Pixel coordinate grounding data
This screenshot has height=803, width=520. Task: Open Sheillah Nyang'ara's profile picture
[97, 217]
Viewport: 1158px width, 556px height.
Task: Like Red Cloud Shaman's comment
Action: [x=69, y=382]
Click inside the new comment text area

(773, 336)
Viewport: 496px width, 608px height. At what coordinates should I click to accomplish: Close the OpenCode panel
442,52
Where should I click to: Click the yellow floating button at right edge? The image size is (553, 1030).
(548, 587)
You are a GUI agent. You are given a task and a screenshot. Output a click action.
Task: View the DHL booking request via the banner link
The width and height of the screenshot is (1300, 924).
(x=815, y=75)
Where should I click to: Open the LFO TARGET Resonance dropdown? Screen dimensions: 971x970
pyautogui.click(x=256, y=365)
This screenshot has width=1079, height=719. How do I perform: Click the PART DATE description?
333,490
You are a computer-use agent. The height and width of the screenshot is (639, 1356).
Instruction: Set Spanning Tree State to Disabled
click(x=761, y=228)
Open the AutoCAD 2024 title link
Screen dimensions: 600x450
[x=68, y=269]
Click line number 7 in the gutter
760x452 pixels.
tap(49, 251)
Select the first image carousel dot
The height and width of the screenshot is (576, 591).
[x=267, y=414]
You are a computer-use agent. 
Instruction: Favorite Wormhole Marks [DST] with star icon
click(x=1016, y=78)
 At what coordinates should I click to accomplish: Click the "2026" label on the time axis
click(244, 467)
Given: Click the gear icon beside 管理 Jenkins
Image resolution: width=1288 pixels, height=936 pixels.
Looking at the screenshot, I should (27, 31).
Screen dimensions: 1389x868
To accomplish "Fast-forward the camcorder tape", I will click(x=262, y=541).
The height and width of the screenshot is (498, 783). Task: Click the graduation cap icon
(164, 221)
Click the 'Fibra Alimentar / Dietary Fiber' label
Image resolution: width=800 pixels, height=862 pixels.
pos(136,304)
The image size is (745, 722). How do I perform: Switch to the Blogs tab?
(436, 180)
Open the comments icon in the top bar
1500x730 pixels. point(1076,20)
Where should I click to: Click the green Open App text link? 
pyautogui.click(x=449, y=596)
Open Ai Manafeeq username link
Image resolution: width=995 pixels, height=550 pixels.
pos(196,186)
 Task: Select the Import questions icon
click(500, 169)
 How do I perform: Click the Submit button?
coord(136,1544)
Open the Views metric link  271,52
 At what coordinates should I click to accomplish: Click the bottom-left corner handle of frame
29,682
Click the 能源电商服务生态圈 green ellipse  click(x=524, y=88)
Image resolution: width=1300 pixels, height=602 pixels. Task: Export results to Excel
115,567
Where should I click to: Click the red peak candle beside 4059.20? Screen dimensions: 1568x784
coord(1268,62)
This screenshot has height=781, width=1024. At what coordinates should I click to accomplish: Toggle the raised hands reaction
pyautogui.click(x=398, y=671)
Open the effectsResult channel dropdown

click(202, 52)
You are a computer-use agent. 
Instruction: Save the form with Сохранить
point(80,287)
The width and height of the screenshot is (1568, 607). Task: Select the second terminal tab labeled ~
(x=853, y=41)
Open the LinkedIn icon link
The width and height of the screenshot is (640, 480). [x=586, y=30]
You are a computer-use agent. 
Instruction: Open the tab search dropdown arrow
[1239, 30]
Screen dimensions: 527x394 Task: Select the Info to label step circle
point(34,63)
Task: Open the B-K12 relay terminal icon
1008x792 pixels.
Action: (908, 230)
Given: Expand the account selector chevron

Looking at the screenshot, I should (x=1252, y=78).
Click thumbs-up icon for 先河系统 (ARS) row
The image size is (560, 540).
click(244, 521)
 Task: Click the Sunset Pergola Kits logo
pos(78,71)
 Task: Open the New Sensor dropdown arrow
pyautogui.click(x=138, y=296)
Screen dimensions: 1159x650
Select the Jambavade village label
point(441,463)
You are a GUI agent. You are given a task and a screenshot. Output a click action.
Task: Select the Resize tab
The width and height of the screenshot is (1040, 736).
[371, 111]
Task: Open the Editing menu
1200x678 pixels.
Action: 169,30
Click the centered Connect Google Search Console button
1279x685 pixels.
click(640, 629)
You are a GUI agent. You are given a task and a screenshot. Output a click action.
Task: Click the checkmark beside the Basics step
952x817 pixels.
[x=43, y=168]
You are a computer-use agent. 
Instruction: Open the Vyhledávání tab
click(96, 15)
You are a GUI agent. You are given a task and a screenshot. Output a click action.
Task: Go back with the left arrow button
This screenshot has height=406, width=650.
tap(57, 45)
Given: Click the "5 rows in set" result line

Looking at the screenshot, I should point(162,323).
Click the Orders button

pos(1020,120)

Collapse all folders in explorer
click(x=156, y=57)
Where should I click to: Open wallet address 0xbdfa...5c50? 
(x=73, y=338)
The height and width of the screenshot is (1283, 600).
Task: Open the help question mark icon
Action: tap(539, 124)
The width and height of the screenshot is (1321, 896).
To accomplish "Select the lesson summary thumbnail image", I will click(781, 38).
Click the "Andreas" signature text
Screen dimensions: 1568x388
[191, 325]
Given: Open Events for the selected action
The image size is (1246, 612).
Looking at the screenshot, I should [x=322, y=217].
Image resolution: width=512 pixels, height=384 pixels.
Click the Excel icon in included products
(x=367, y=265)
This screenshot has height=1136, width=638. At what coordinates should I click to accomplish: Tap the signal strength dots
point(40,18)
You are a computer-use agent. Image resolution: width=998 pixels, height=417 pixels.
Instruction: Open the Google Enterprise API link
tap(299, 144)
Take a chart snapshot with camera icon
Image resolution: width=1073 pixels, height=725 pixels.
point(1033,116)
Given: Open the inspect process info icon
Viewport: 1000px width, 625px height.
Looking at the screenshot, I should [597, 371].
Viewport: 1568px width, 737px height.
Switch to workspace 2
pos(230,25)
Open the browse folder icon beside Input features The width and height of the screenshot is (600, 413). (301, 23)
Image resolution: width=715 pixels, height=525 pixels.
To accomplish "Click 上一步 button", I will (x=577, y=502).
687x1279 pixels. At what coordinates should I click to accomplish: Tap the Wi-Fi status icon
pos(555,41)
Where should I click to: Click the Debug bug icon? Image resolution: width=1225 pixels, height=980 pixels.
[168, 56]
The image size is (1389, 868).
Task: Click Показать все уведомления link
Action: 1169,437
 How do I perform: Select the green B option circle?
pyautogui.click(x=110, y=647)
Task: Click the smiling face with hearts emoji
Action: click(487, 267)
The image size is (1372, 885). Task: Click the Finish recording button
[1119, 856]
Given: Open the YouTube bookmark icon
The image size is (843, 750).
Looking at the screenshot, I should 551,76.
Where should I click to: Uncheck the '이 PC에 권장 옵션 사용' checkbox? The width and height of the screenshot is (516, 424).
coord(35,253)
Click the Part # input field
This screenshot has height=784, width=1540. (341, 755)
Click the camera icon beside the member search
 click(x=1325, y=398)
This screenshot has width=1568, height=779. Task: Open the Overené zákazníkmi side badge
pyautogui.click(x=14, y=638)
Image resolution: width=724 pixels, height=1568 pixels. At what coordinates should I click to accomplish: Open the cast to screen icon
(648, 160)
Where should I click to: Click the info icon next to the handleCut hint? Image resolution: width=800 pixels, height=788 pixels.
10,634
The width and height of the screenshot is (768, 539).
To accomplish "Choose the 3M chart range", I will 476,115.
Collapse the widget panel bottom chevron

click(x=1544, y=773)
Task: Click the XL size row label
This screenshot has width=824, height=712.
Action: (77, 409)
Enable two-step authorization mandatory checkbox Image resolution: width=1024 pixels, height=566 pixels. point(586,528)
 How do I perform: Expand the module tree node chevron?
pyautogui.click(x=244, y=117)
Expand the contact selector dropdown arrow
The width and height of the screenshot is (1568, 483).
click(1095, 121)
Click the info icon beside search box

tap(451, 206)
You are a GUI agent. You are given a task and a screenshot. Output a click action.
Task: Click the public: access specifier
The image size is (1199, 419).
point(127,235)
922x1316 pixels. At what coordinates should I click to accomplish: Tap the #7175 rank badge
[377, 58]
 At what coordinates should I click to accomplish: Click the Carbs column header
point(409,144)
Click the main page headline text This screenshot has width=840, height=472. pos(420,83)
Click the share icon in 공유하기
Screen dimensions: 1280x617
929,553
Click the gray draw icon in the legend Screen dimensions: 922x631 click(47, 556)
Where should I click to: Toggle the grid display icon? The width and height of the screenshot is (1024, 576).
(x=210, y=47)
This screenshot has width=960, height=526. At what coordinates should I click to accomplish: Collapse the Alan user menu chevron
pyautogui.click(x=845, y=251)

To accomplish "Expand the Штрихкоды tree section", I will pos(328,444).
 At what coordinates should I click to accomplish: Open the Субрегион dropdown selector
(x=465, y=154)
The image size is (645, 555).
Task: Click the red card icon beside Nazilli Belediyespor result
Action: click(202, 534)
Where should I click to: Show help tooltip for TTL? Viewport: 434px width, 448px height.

PROBLEM TO SOLVE:
Your response should be each line that includes the word "chart", copied from the records.

REPLY TO THE TASK:
Take a chart snapshot with camera icon
To accomplish "Choose the 3M chart range", I will 476,115.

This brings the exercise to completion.